Rather than overriding bodily cues, somatic practice trains you to listen without alarm. This can interrupt the familiar loop of sensation → catastrophic interpretation → increased activation.

3) It expands the “window of tolerance”

For many people, insight isn’t the missing piece; capacity is.

Somatic Meditation gradually increases the range of sensations and emotions you can stay present with without tipping into overwhelm or shutdown. Practising in groups can enhance this effect, offering a sense of shared regulation without pressure to speak or explain.

4) It aligns with a strong evidence base

Somatic Meditation overlaps with well-researched mindfulness approaches, including body awareness and breath-based practices.

  • A large systematic review in JAMA Internal Medicine (Goyal et al., 2014) found meditation programs improved anxiety, depression, and stress-related outcomes.
  • A randomised clinical trial in JAMA Psychiatry (Hoge et al., 2023) showed mindfulness-based stress reduction (MBSR) performed comparably to escitalopram for anxiety in that study.

This doesn’t suggest meditation replaces medication or suits everyone, but it does underline the value of training attention and embodied awareness as part of stress support.

What a Somatic Practice Actually Looks Like

Somatic Meditation tends to be gentle and accessible. A session may include:

  • sensing points of contact with the floor or chair
  • guided attention through different areas of the body
  • simple breath practices, often emphasising a longer exhale
  • orienting to the environment through the eyes and senses
  • noticing subtle shifts, rather than dramatic change

Thoughts and emotions aren’t treated as problems to eliminate, but experiences to relate to differently, through the body.

Returning to the Bigger Picture

When such a high proportion of people are worried about healthcare, finances, safety, housing, and the environment, it makes sense that many nervous systems are under strain.

Somatic Meditation doesn’t deny reality or ask you to “think positively.” Instead, it helps build internal steadiness so reality becomes more manageable.

It’s not a quick fix.
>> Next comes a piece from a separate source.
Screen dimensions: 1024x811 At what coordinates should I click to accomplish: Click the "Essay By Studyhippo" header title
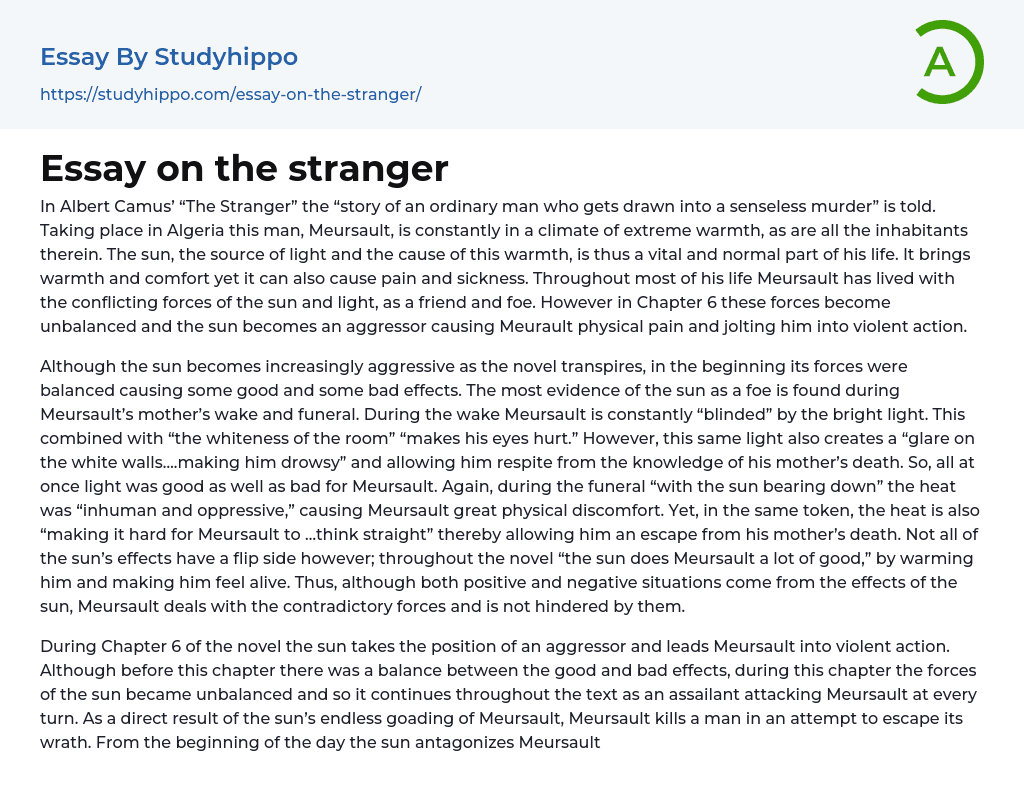pyautogui.click(x=169, y=57)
It’s a learnable skill. And like any skill, it develops through consistency, patience, and appropriate support.

A Brief Practice to Try (optional)

  1. Ground (about 45 seconds)
    Feel your feet on the floor. Notice the support beneath you. Allow your weight to settle.
  2. Sense the breath (about 1 minute)
    Notice where breathing is most accessible: the nose, chest, or belly. Let it be natural. If comfortable, gently lengthen the exhale.
  3. Soften one area (about 45 seconds)
    Choose an area of tension. Ask, quietly: What happens if I let this be here for three breaths?
  4. Orient (about 30 seconds)
    Let your eyes move around the room. Name three neutral objects you can see. Notice any shift.

Small, regular practices often have more impact than occasional long ones.

A note on safety

For some people, especially those with trauma histories, inward attention can feel intense. If a practice increases distress, pause, orient externally, and seek guidance from a qualified professional. Effective mindfulness teaching always includes choice, pacing, and respect for individual nervous systems.